Enquanto na vida normal o ano demora para começar, no montanhismo ele vem com tudo logo nos primeiro dias de Janeiro. Esta época de férias é também a alta temporada para escaladas em alguns locais, como no Aconcagua e Patagônia e muita gente está lá.

Ainda no finalzinho de 2013, o Aconcagua conheceu o mais jovem escalador a galgar seu cume, o pequeno Tyler Armstrong, de 9 anos que fez cume com seus pais no dia do Natal. Nesta mesma época, andava pelos Andes o guia de montanha Pedro Hauck, que levou até o cume do famoso vulcão Licancabur o também jovem Luca Antoniutti, de 15 anos, que talvez seja o mais jovem montanhista a fazer aquele cume, já há apenas o registro de outro menino francês, que também tinha a mesma idade.

Isso é o que sabemos na atualidade, pois este mesmo vulcão já era escalado pelos Incas antes dos colonizadores espanhóis. Nesta mesma expedição, Pedro acabou fazendo cume sozinho no Llullaillaco, a quinta montanha mais alta dos Andes onde em 1999 foram encontradas 3 crianças incas mumificadas em seu cume, o que mostra que estes povos pré colombianos já escalavam montanhas muito tempo antes dos europeus.

Com a temporada na Argentina em alta, montanhistas se esforçam em escalar, catarinenses fazem cumes na Patagonia e um parapentista argentino, Hernán Pitocco entra para história ao realizar a primeira travessia pelos Andes num parapente, voando baixo a apenas 3300 metros de altitude ele saiu do vulcão Llaima, no Chile e foi parar na Argentina, passando por cima das montanhas.

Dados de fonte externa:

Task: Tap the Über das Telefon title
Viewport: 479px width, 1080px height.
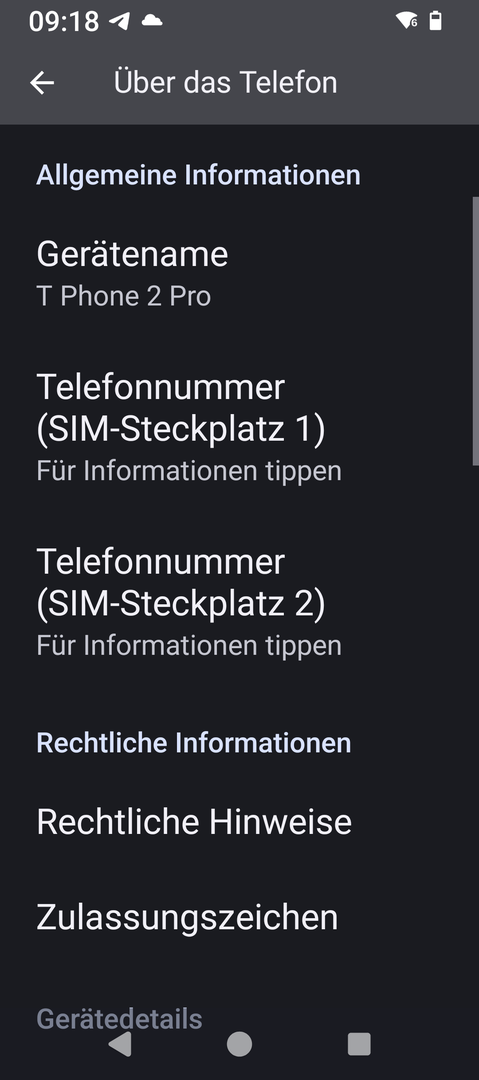Action: point(225,83)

Na Patagonia, é realizado um grande feito, Tommy Caldwell e Alex Honnold, dois dos mais renomados escaladores do mundo, realizam a travessia de todo complexo de agulhas do Fitz Roy em El Chaltén, Argentina. Um pouco antes, outro renomado escalador americano, Chad Kellog falece num acidente no próprio Fitz Roy.

Nesta mesma época sai a indicação do premio Piolet D’or deste ano e temos a grande novidade de ter três brasileiros indicados. Sergio Tartari e Flávio Daflon pela conquista da via “Samba de Leão” no Fitz Roy e o teresopolitano Marcos Costa, que mora na China, por ter escalado montanhas virgens naquele país.

No cenário político, uma grande vitória do montanhismo amador e independente no Paraná. Após 2 anos de lutas, a lei 17.052 que trazia várias restrições à pratica livre de esportes de aventura foi alterada num formato mais coerente.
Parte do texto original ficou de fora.